Gun control activists in Oregon have collected enough signatures to put a measure on the ballot this fall that would impose several new restrictions on law-abiding gun owners including a new permit-to-purchase mandate and a ban on the sale, possession, and use of ammunition magazines that can hold more than ten rounds.
These measures are certain to be challenged in court if they’re approved by voters in November, but even those Oregonians who aren’t particularly bothered by infringing on anyone’s constitutionally-protected rights might be concerned about the cost of enforcing these proposed laws, especially after hearing an analysis of the financial impact provided by Oregon’s Secretary of State.
A committee involving the Secretary of State’s Office and legislative analysts determined it would cost the state over $23 million, but generate about the same amount in revenue. The measure would cost local governments up to $31 million in its first year.
The measure would require expenditures but would also bring in money.
Cost to state government:
- About $2 million in one-time expenses and $21 million between 2023-25 to provide additional staff and resources for Oregon State Police for background checks and issuing permits. The Oregon Judicial Department would likely have increased costs and cases related to new crimes established by the law and among people appealing permit denials.
Revenue for state government:
- Up to $23.5 million for the state from fees for fingerprinting, FBI background checks and judicial filings.
Cost to local government:
- More than $51 million in the first year to process an estimated 300,000 permit applications a year.
- More than $47 million in subsequent years to process permits.
Revenue for local government:
- Nearly $20 million per year in application fees.
Based on the state’s own analysis, if IP 17 is approved, local governments are going to be hit with more than $30-million dollars in unfunded mandates in just the first year, and a continued deficit of more than $27-million every year after that.
For what?
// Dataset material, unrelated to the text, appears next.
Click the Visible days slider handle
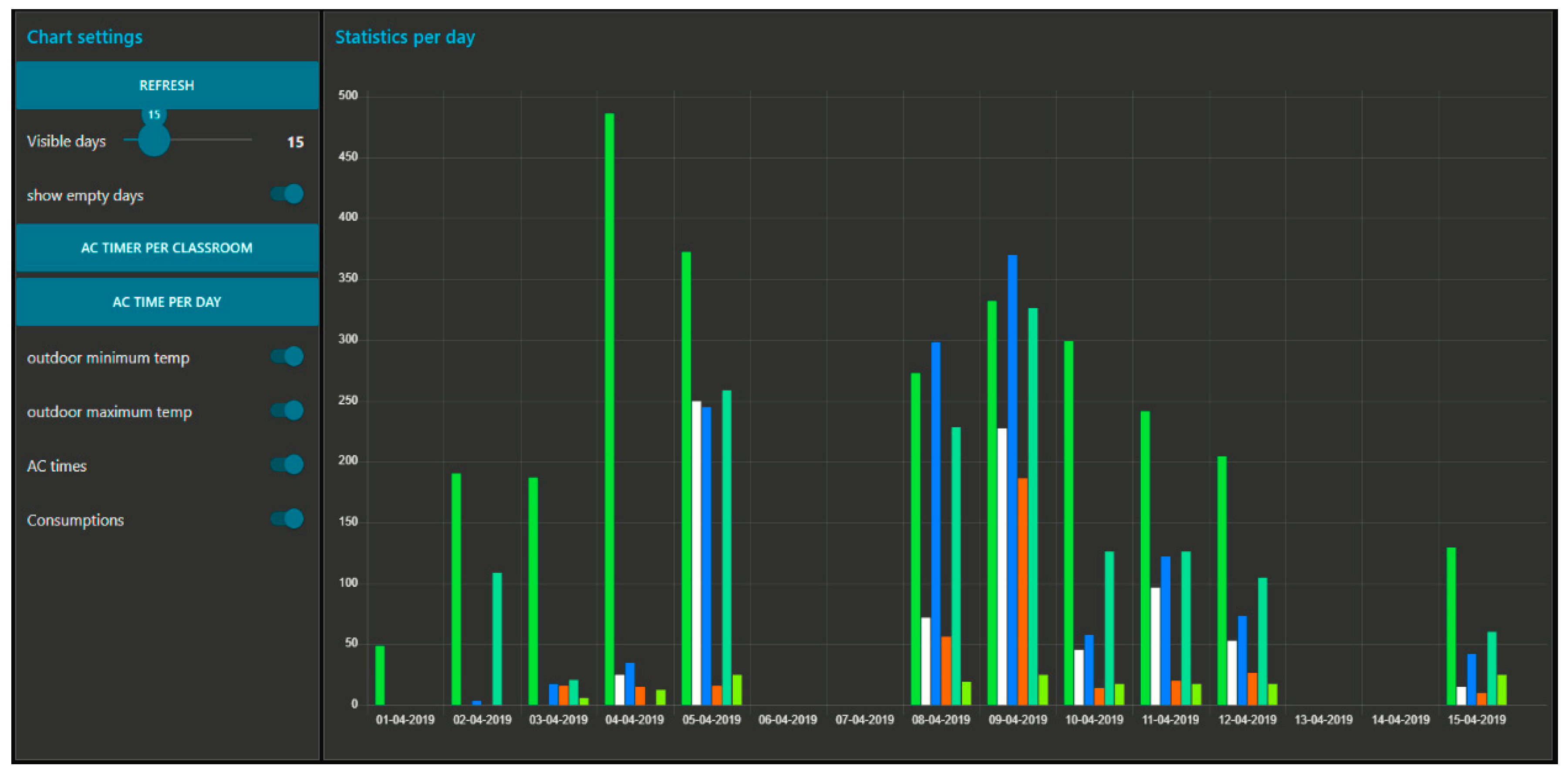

A magazine ban that’s almost certain to be thrown out because of constitutional issues and a “permit to purchase” law that’s also likely to be tossed on constitutional grounds and would serve no public safety benefit whatsoever even if it is upheld.
Note as well that the analysis projects “up to $23.5 million” in fees for the state, which will supposedly offset the $23-million in state spending to enforce the new provisions over the next couple of years. It’s entirely possible, and perhaps even likely, that the state won’t generate nearly as much money from their new mandates as they’re projecting, which would mean an even bigger burden for taxpayers across the state.
This isn’t an insubstantial amount of money, particularly for smaller towns and rural counties. There are slightly less than 300 counties, cities, and towns that would be the issuing authority for these permits to purchase, so the burden for each of them individually could easily run into the six figures. Since these political subdivisions can’t operate with deficit spending, passage of IP 17 is going to likely lead to either budget cuts in public safety or raising local taxes in order to pay for the unnecessary and unconstitutional gun control provisions.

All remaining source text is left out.